Chilisalz hat nicht jeder im Haushalt, aber schaden kann es auf jeden Fall nicht. Es gibt verschiedene Arten von Chilisalz. Man kann das Pulver mit feinem Salz oder grob zerstoßene Chilis mit grobem Salz mischen. Viel mehr ist dazu nicht zu sagen, beides super einfach, aber m.E. auch super langweilig.

Netter sieht es aus, wenn das Salz in derselben Farbe wie der verwendete Chili erscheint. Wie das geht, will ich euch heute erklären. Anders als beim Chiliöl gibt es hierbei keine Gefahren. Von daher wird es diesmal auch ein etwas kürzerer Beitrag als sonst.

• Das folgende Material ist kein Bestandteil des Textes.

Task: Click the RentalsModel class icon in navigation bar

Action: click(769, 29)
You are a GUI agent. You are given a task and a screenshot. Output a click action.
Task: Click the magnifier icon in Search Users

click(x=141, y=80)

Zunächst solltet ihr euch natürlich wie immer im Klaren sein, welchen Chili ihr gerne versalzen wollt. Chilisalz kann überall zum Einsatz kommen, wo ihr es sowohl salzig, als auch scharf haben wollt. Überlegt euch, auf welche Gerichte das bei euch am ehesten zutrifft, bzw. welche davon ihr am häufigsten macht. Daraus könnt ihr dann ableiten, welchen Chili ihr am besten nehmt, weil das Salz verbraucht sich nicht so schnell. Da solltet ihr schon vorab möglichst mit dieser Entscheidung das Optimum rausholen.

Der nächste Schritt ist dann die Wahl des Salzes. Viele schwören auf Himalayasalz oder Salz aus Pakistan. Unterm Strich lässt sich aber sagen, dass alle Salze zu 97-99% aus NaCl bestehen und damit um den Wert des bei uns üblichen Kochsalzes (98%) schwanken. Neben der anderen Färbung sind die Geschmacksnuancen kaum unterscheidbar, sodass die Unterschiede nach unserer Behandlung mit einem schönen aromatischen Chili eigentlich gar nicht mehr vernehmbar sein dürften. Aus Nachhaltigkeitsgründen würde ich daher zu europäischen Salzen greifen und dabei nur nach der Optik gehen. Ich habe zum Beispiel gerne ein grobes, scharfkantiges Salz. Da es die Farbe des Chili annehmen soll, kann es gerne ein weißes sein. Mit diesen Suchkriterien bin ich auf das Saliamo mediterranes Meersalz aus Kroatien gestoßen, das ich auch selbst verwendet habe.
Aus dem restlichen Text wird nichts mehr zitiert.